Mulheres de Cinzas, de
Mia Couto, é uma obra literária que se passa no final do século 19, no
sul de Moçambique, na África. A história se passa em meios aos conflitos
travados pelos portugueses contra o imperador local Ngungunyane, um dos
últimos líderes do Estado de Gaza, pelo controle da região. É um épico
poético-histórico que conta com dois protagonistas, o sargento Germano e
a jovem intérprete Imani, cujo romance conhecemos por meio de cartas
enviadas pelo sargento à Portugal.
Naquela época,
os portugueses, em sua maioria, ainda acreditavam que os africanos eram
desprovidos de alma, e essa teoria era usada para justificar os abusos e
barbaridades da colonização e da escravidão. Mesmo que no vilarejo de Nkokolani os abusos cometidos pelos portugueses não fossem tão explícitos, ainda assim eles se achavam superiores. A maioria deles, por exemplo, exigia que os nativos os carregassem.
Fugindo à
regra de comportamento dos portugueses, o sargento Germano andava pelas
próprias pernas e parecia se importar com o povo. Além disso, por meio
das cartas que ele enviava ao seu superior em Portugal, ele demonstrava
se sentir frágil perante às imprevisibilidades da vida. Assim,
se por um lado poderíamos ter uma visão pré-estabelecida de que ele
poderia se valer de sua “superioridade branca” ou de sua patente no
exército português para se aproveitar da jovem Imani, é interessante e
rico para o livro observar que isso não acontece.
Imani é
uma personagem complexa. Inteligente, falante da língua do colonizador e
estrategicamente silenciosa, Imani conseguiu passar despercebida por
todos, mas não por Germano. Eles se envolvem romanticamente, mas isso
não é o foco principal da obra e muito menos é marcada pela abusividade
que podemos esperar deste tipo de relação (entre homens que podem se
valer da idade, patente ou outro tipo de “superioridade” para obter
vantagens de cunho amoroso e sexual de mulheres).

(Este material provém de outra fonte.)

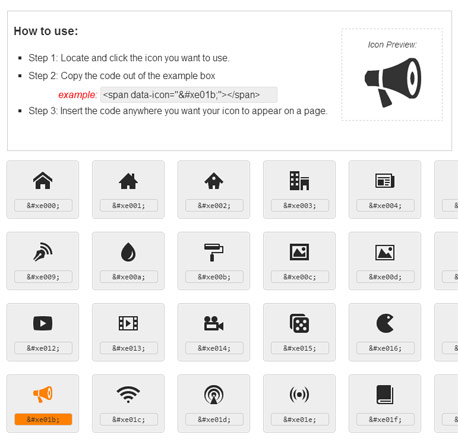
Task: Select the outlined home icon
Action: pos(43,181)
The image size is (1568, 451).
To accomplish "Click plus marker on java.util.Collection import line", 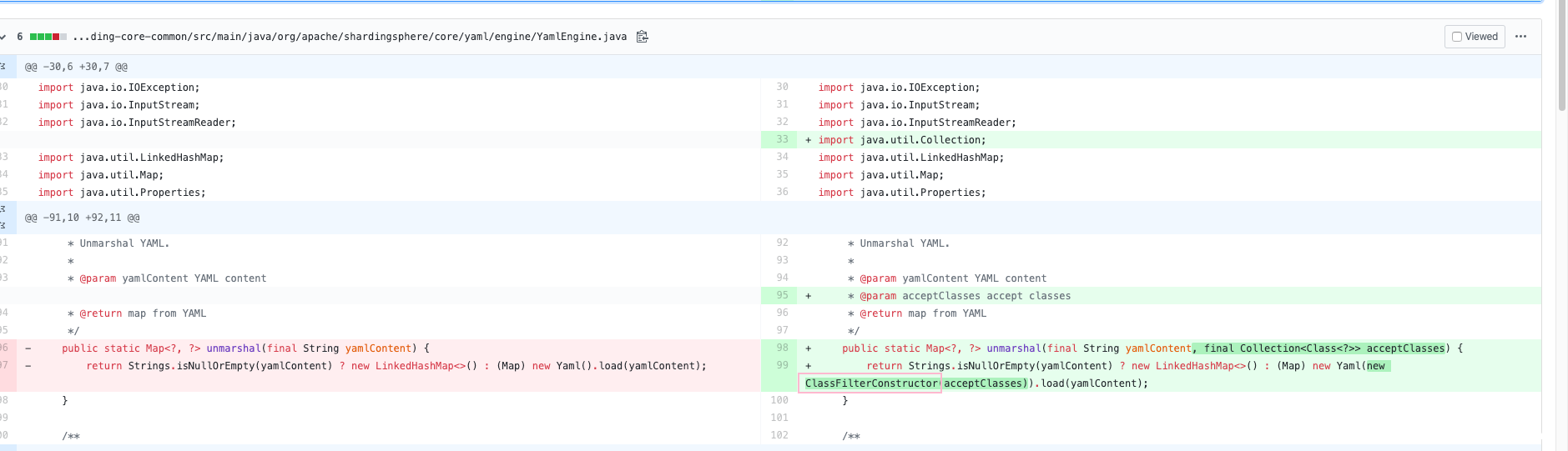I will pyautogui.click(x=808, y=140).
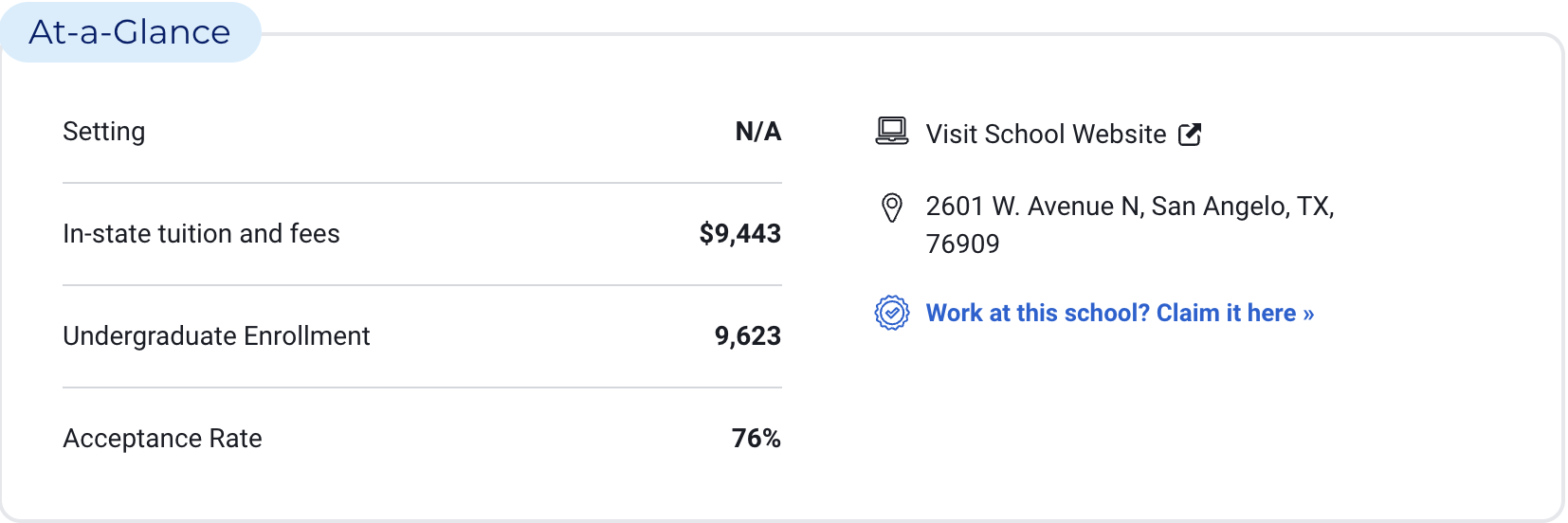Click the San Angelo street address
The height and width of the screenshot is (523, 1568).
(x=1129, y=207)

Em Mulheres de Cinzas, na verdade, a personagem principal é a Guerra: enquanto
um dos irmãos de Imani se alia aos portugueses, o outro se alia ao
imperador, e assim, em meio aos conflitos locais, vamos acompanhando as
diferenças que separam os mundos de Germano e Imani e conhecendo mais
sobre as opressões sofridas pelos africanos nas mãos dos portugueses
nesse episódio da história da humanidade.
Mulheres de Cinzas
tem uma linguagem um pouco diferente de nosso “português brasileiro”,
personagens complexos e um enredo muito interessante, envolto na
fantasia e magia locais. Muito mais do que um livro sobre uma história
de amor, é um livro para pensar em diferenças, respeito, história e
opressão.
Fonte: site "Lado M"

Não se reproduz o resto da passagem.